Tuesday, May 29, 2012
How Can Obama's Middle East Policy Possibly Get Worse? Answer: Look at Syria
By Barry Rubin
Some of my readers are unhappy that I keep criticizing President Barak Obama and his government. The problem, however, is that this administration keeps doing terrible things in the Middle East. And the most damning evidence on these actions comes not from Obama’s enemies but from the administration itself and the supportive mass media.
Here’s the latest such item:
“U.S. Hopes Assad Can Be Eased Out with Russia's Aid,” by Helene Cooper and Mark Landler, in the New York Times.
For almost three years, Obama insisted he would win over the Syrian dictatorship and make it America’s friend rather than Iran’s number-one ally. That was ludicrous. Forced by the uprising to back away from Damascus, the Obama Administration has spent almost a year bumbling about what to do.

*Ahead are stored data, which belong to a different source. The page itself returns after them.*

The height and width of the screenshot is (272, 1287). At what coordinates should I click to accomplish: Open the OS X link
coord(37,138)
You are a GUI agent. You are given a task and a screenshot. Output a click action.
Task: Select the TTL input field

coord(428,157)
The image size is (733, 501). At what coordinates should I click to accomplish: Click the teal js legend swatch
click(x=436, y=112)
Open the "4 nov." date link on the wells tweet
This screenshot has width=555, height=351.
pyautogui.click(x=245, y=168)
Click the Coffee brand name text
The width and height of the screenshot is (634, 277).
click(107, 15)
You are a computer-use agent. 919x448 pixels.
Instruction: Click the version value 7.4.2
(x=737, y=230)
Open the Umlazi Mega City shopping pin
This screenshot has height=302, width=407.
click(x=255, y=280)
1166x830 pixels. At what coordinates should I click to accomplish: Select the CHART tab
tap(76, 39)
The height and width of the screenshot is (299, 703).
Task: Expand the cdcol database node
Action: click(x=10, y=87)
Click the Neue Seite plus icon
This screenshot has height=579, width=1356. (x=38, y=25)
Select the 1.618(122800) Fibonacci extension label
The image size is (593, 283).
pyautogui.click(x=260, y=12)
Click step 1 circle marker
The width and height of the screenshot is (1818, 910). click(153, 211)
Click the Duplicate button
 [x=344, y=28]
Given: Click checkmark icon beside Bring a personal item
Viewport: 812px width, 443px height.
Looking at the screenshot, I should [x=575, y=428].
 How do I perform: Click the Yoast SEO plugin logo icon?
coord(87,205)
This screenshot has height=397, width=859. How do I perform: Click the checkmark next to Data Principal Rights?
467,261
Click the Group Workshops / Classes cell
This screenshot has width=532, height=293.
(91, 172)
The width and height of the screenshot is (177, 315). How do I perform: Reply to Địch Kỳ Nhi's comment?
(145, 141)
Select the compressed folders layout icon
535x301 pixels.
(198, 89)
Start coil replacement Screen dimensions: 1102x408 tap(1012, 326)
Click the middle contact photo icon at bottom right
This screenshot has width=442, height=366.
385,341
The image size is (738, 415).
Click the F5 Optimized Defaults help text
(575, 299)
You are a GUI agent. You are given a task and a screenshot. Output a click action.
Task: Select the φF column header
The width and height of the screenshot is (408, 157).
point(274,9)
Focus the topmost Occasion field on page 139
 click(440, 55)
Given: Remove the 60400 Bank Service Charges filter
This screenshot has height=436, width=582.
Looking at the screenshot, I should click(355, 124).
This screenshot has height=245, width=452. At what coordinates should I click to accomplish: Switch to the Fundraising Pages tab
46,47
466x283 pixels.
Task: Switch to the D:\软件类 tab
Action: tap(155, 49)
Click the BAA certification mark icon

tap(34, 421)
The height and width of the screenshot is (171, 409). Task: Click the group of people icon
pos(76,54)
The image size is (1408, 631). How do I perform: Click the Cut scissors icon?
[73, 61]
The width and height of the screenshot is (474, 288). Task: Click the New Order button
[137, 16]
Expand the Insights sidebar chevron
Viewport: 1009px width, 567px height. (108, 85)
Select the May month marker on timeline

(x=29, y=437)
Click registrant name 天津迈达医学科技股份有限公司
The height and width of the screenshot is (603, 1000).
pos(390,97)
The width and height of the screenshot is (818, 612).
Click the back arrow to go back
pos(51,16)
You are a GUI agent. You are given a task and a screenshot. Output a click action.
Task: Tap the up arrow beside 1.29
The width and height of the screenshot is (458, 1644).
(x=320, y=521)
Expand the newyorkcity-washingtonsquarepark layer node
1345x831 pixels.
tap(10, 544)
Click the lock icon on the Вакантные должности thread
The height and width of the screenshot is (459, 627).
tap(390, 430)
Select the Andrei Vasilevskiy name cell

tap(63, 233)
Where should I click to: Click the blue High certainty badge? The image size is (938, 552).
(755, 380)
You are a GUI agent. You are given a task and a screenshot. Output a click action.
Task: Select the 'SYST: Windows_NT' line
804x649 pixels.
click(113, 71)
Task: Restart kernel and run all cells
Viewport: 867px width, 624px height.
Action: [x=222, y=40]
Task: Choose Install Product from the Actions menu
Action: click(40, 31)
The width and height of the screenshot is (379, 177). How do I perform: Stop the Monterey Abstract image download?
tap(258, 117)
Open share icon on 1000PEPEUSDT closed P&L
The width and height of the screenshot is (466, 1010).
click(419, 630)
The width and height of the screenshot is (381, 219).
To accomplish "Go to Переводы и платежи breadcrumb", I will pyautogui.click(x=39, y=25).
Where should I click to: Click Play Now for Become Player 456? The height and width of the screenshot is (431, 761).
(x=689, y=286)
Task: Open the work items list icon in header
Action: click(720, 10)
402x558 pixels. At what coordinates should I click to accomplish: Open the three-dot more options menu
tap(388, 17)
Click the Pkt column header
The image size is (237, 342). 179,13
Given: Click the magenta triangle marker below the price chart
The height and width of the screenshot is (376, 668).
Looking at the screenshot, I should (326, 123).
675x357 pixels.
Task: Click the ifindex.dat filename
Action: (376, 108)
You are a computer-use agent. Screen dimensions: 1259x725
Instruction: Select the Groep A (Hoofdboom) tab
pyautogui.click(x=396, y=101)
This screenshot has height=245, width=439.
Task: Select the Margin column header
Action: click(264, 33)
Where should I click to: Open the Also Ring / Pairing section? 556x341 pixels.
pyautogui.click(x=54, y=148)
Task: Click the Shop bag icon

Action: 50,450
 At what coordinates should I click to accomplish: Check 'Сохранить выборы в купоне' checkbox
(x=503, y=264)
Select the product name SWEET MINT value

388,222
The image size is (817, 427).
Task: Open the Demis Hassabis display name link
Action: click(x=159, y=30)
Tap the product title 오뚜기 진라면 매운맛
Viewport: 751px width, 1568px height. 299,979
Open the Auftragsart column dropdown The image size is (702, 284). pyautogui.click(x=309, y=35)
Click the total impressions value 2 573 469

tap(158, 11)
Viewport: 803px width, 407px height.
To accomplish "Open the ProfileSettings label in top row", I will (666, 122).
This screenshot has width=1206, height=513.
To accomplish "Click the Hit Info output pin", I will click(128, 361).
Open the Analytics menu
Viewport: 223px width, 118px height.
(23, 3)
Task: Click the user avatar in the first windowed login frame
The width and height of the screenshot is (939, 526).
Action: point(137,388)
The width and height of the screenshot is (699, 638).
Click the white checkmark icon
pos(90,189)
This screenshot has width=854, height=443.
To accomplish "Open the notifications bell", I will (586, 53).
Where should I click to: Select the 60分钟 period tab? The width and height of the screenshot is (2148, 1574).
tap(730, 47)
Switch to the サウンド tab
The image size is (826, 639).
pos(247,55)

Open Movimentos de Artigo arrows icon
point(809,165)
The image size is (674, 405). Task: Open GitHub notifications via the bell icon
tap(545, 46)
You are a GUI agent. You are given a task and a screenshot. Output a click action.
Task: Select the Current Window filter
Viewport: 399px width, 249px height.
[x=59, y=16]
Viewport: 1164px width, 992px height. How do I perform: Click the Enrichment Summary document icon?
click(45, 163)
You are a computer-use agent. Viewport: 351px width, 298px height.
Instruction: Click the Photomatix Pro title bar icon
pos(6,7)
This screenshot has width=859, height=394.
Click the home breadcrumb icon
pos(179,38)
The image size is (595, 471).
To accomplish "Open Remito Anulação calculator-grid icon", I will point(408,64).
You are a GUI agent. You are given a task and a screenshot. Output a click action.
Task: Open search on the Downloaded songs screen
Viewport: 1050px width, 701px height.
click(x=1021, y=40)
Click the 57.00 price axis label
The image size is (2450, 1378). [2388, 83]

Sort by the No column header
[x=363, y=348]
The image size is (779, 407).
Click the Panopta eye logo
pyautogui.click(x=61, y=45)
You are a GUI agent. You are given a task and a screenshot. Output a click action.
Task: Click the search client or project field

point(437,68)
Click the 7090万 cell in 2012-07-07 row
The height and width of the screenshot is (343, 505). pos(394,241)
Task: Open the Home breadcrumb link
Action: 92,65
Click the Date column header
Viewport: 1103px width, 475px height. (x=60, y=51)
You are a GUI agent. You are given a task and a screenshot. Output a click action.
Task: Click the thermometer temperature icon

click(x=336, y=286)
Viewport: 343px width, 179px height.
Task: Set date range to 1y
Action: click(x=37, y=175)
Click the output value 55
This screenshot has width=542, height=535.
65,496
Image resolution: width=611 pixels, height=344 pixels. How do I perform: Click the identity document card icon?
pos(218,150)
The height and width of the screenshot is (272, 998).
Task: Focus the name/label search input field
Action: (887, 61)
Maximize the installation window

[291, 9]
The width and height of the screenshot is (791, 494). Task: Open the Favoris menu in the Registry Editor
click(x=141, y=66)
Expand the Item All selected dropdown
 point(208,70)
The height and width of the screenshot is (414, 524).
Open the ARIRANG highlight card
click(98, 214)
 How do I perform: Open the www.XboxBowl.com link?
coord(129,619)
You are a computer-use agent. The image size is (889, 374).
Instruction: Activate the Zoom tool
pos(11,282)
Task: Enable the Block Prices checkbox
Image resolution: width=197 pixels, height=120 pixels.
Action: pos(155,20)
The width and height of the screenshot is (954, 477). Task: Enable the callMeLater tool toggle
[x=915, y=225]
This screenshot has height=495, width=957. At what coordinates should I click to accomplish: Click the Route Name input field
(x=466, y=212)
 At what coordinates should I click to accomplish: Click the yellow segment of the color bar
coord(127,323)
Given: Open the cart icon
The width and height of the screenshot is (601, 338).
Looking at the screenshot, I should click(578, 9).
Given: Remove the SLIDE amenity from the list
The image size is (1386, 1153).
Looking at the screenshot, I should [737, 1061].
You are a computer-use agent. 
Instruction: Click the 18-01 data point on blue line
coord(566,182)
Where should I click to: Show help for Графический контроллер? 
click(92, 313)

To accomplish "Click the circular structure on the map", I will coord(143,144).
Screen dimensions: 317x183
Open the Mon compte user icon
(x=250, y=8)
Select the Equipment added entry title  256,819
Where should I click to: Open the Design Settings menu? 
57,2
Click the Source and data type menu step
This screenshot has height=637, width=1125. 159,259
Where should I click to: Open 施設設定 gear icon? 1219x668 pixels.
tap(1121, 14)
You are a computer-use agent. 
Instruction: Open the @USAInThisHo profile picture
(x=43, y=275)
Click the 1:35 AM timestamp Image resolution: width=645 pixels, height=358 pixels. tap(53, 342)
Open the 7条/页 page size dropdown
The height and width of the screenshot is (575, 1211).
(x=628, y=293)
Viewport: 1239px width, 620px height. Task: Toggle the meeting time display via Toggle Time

The U.S. government’s main activity was to entrust to the Turkish Islamist regime the job of forming an umbrella Syrian opposition leadership. Not surprisingly, Ankara pursued its own interest by assembling a Muslim Brotherhood-dominated group, the Syrian National Congress. Though several members resigned, complaining of the radical Islamist control, the Obama Administration is still trying to force hostile oppositionists to join.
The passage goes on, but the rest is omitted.